George Logan was born on July 7 1944 in Rutherglen, a small coal-mining town in South Lanarkshire, into a musical and theatrical family. As he recalled in an interview with Gay News in 2016, even as a young child, “I knew I was an alien… I just wasn’t sure what planet I belonged to… As I got older, I read a bit and I haunted the library, but The Trials of Oscar Wilde and Peter Wildeblood’s Against the Law weren’t encouraging of leading a gay lifestyle. At 14 and 15, this was a source of great concern for me.”
Logan was educated at Rutherglen Academy and Glasgow University, also studying piano at the Royal Scottish Academy of Music. His concern about his sexuality evaporated after he discovered the gay scene in Glasgow as a student in the early 1960s – even though homosexuality remained illegal in Scotland until 1980.
When he was 19 Logan and the man he was living with at the time were charged with minor theft and fined £10. “When my father bailed us out, the copper said to him, ‘We’re a little concerned about the relationship between your son, who’s 19, and this man, who’s 28, because we realised they share a bedsit and they also share a bed’, ” he recalled.
“My father said, ‘Well that’s the way it is…’ They continued, ‘Not that we pursue people in such a situation, but your son is actually under age…’ Whatever that means, in those days you were illegal at any age. There was just no sense to it all. I decided that if we couldn’t do it in Glasgow, we’d head off and do it somewhere else.”
In London, Logan worked as a computer programmer, and after moving to a flat in Notting Hill he landed an evening job playing the piano in a Marylebone gay pub. In 1970 he met Patrick Fyffe, who had established himself on the gay club scene as a glamorous soprano named Perri St Claire. One night, while Fyffe was performing his drag act at the Escort Club in Pimlico he discovered that Logan had taken over from the original pianist.
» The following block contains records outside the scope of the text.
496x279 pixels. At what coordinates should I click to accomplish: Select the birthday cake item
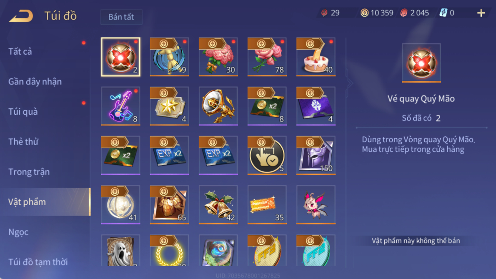click(316, 57)
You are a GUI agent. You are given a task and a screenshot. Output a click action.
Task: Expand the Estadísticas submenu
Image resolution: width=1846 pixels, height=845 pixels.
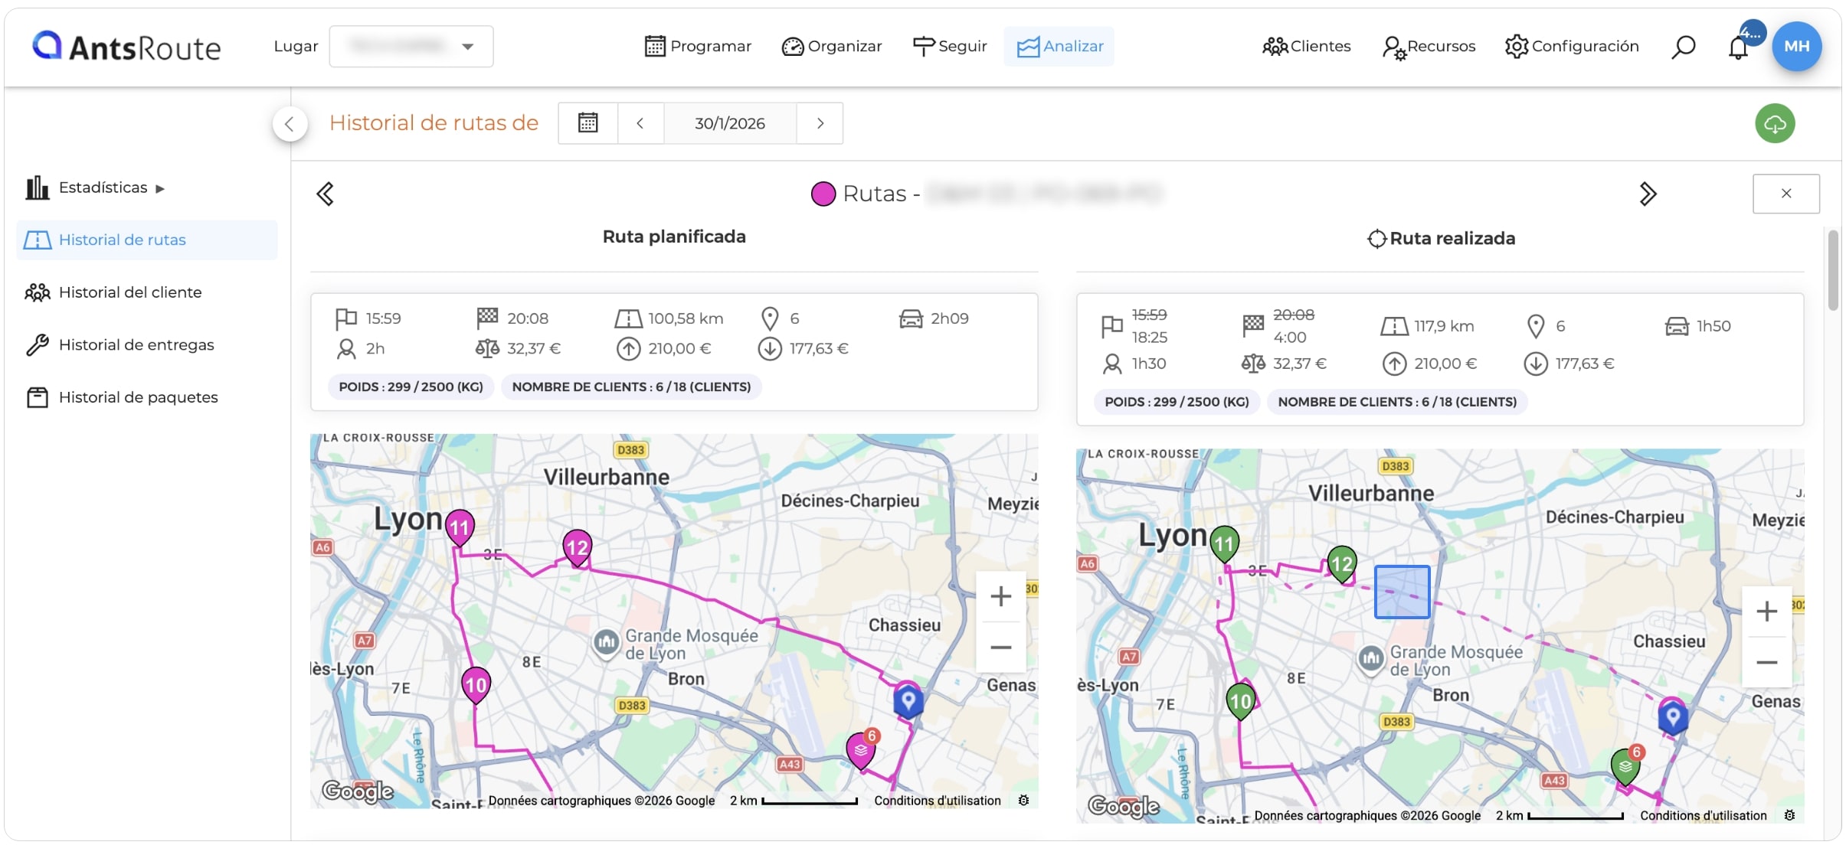point(96,188)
They hit it off and began working on a comedy act featuring Fyffe as a retired opera singer who still thinks she can sing, with Logan as her male accompanist. The idea developed into Hinge and Bracket, and gradually the act, originally written for a predominantly gay audience, became less risqué, the double entendres toned down for a mainstream audience.
Following their Edinburgh Festival triumph, their show, An Evening With Hinge and Bracket, transferred to the Royal Court, then to a 17-week season at the Mayfair Theatre.
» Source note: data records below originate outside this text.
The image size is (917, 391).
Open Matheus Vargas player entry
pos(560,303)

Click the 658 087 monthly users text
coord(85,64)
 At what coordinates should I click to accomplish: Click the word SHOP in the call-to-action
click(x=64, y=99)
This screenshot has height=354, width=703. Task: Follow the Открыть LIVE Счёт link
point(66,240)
An appearance in 1976 in the BBC’s music hall series The Good Old Days led to regular radio and television work, beginning with the BBC Radio 4 series The Enchanting World of Hinge and Bracket (1977 -79).
Hinge and Bracket (BBC One, 1978-81) was followed by Dear Ladies (BBC Two 1983-84, co-written by Fyffe and Logan with Gyles Brandreth); The Random Jottings of Hinge and Bracket (Radio 2, 1982-89) and At Home with Hinge and Bracket (Radio 2, 1990).
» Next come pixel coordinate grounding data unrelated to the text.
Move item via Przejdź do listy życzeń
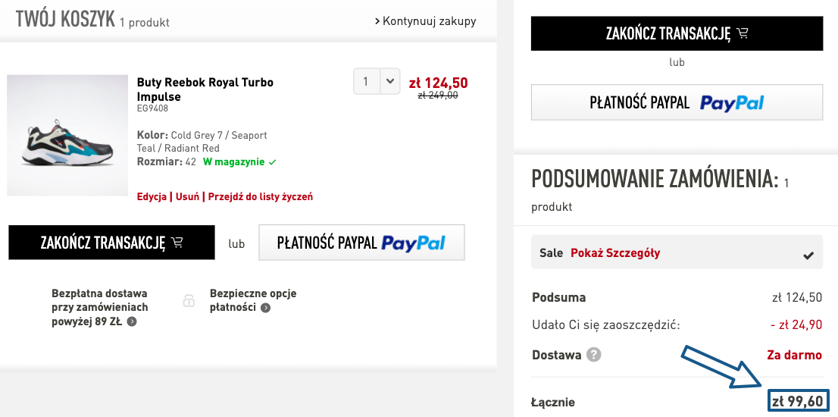This screenshot has height=417, width=838. 260,196
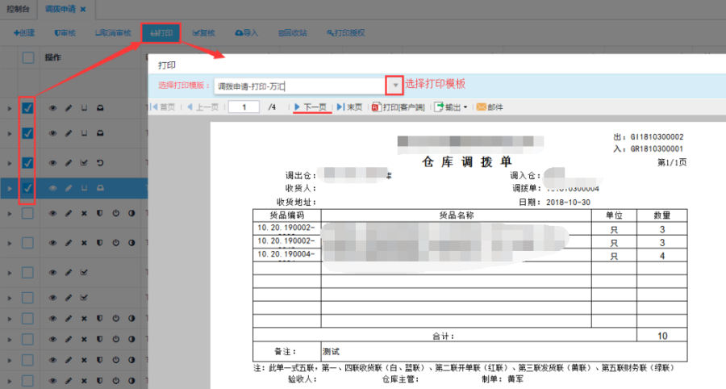
Task: Close the 调拨申请 tab
Action: [83, 8]
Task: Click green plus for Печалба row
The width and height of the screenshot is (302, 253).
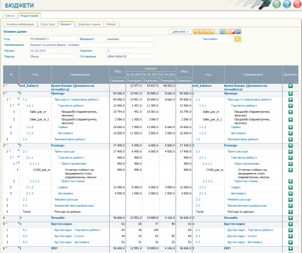Action: point(290,218)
Other appearances included two Royal Variety performances and a comic turn in a televised Royal Opera House production of Die Fledermaus (1983), conducted by Placido Domingo and starring Kiri Te Kanawa. In 1987 they starred at the Whitehall Theatre in The Importance of Being Earnest, an adaptation of Oscar Wilde’s play by Lou Stein, with Bracket playing Lady Bracknell and Hinge Miss Prism.
The couple split up for a while after the News of the World carried lurid stories about Logan’s “sordid secret life of gay sex and drugs” (a man he had met at a gay club had sold his story to the paper) and when Fyffe had to take time off to care for his sick mother.
During the 1990s, however, they toured with their own show, appeared in pantomime and played the title roles in the Peter Shaffer play Lettice and Lovage. But their hopes of playing the dastardly sisters in Arsenic and Old Lace were frustrated by the discovery that the playwright, Joseph Kesselring, had left instructions in his will expressly forbidding any performance in which the women were played by men.
After Fyffe’s death from cancer in 2002, Logan worked for a while in a bookshop. In 2005 he and his partner Louie Perone moved to France, where they ran a B&B in the Limousin. They married in 2019.